- WORK TO COMPLETE -
Convert the rows below into a numbered list and omit any blank lines.

- DATA FOR PROCESSING -
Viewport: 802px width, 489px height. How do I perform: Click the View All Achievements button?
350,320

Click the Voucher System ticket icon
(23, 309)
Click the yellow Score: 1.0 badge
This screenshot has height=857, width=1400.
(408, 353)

- EXERCISE RESPONSE -
1. Viewport: 802px width, 489px height. How do I perform: Click the View All Achievements button?
2. 350,320
3. Click the Voucher System ticket icon
4. (23, 309)
5. Click the yellow Score: 1.0 badge
6. This screenshot has height=857, width=1400.
7. (408, 353)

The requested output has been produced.